El lectorado de sus países de acogida se mostró poco receptivo a sus letanías sobre la patria perdida. “Es un poco irritante que se lloriquee por la patria ausente cuando los que podían quejarse eran los que estaban allí [en España]”, resumió Francisco Ayala tras la muerte de Franco. Pero resulta ser una constante: el sentimiento de desarraigo forja una conciencia nueva de la tierra de los orígenes que da paso a un resurgir nacionalista. El debate sobre el ser de España, desencadenado desde el exilio por la polémica entre Américo Castro y Claudio Sánchez Albornoz, a finales de los años cuarenta, puede entenderse como un arrebato nacionalista. Los discursos de los exiliados españoles sobre la América hispana, apunta Caudet, se definían como “alegato espiritual”, pero abrigaban la “añagaza nacionalista”: “De ahí que lamentablemente hubiera no pocas coincidencias con el discurso imperialista de los nacionalistas”. Los exiliados reivindicaron la autenticidad de la España verdadera: “Allí quedó el cuerpo físico de España; no trajimos su alma, su espíritu”, escribió Paulino Masip en 1939 en el barco que le llevaba a México. Cada una de las dos Españas tachó a la otra de usurpadora y se otorgó la auténtica españolidad. Si bien los intelectuales exiliados acuñaron una nueva visión de las relaciones entre España y América y su nacionalismo chocó con el mito imperialista de la Hispanidad franquista; si bien estos dos nacionalismos son de signo opuesto, siguen siendo nacionalismos: nostalgias.

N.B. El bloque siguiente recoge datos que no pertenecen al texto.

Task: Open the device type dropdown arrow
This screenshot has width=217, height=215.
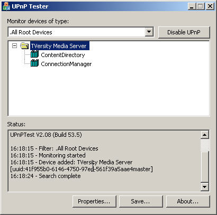Action: click(x=149, y=32)

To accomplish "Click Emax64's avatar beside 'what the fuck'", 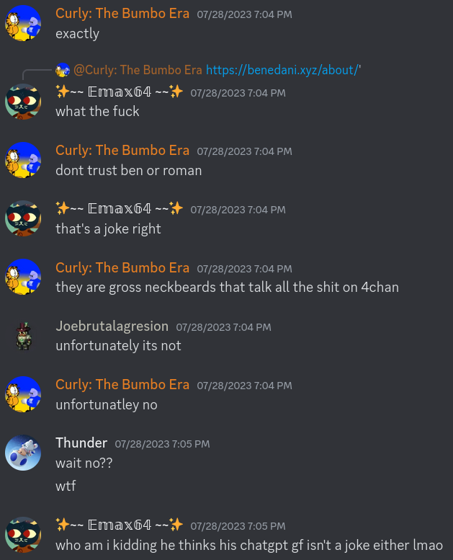I will point(23,102).
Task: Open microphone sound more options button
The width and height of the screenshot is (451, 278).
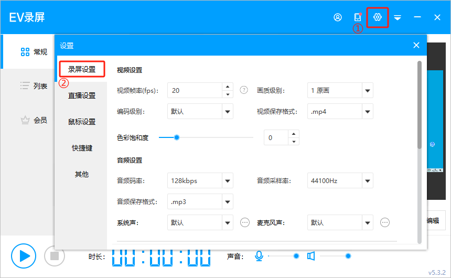Action: pos(385,222)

El vínculo entre exilio y nacionalismo se esclarece con el concepto de raíces que subyace en la idea de destierro. El exilio es la extirpación de la tierra madre, patria (tierra del padre) o nación (donde se nace). Pero se puede entender como un ensanchamiento de perspectiva, si se concibe como una desterritorialización: un salto afuera de las coordenadas habituales, que obliga al exiliado a liberarse de las certezas adquiridas. El exiliado está condenado, para emplear una metáfora orteguiana, a sentirse como el naúfrago inmerso en el mar de dudas que es la vida. “El espíritu conquista su verdad a la única condición de encontrarse a sí mismo en el absoluto desgarramiento”, escribió Teodoro Adorno en una fórmula de su Minima moralia (Akal, 2004), que recuerda la metafísica del exilio de María Zambrano. “Para quien no tiene patria, ocurre a veces que la escritura viene a ser el lugar que habita”, añadió Adorno.
La desterritorialización es un camino de donde todo retorno es imposible, y cuya destinación es desconocida. El exilio puede revelarse como línea de fuga, la línea que hace salir del cuadro, que permite escapar del tronco rígido de la cultura matricial. No hay vuelta atrás: la antigua patria es demasiado chica. Cruzando fronteras, el exiliado se libera de ataduras y adscripciones, y a veces de estrechos nacionalismos. Fue lo que experimentaron, pasado el tiempo, numerosos exiliados españoles. Ayala advirtió al volver a la España democrática que la Guerra Civil había marcado el final de los nacionalismos intelectuales. Porque el humanismo no tiene patria: consiste en defender la cultura, siempre, contra la barbarie.
Eve Giustiniani es Doctora en Estudios Hispánicos de la Universidad de Aix-en-Provence.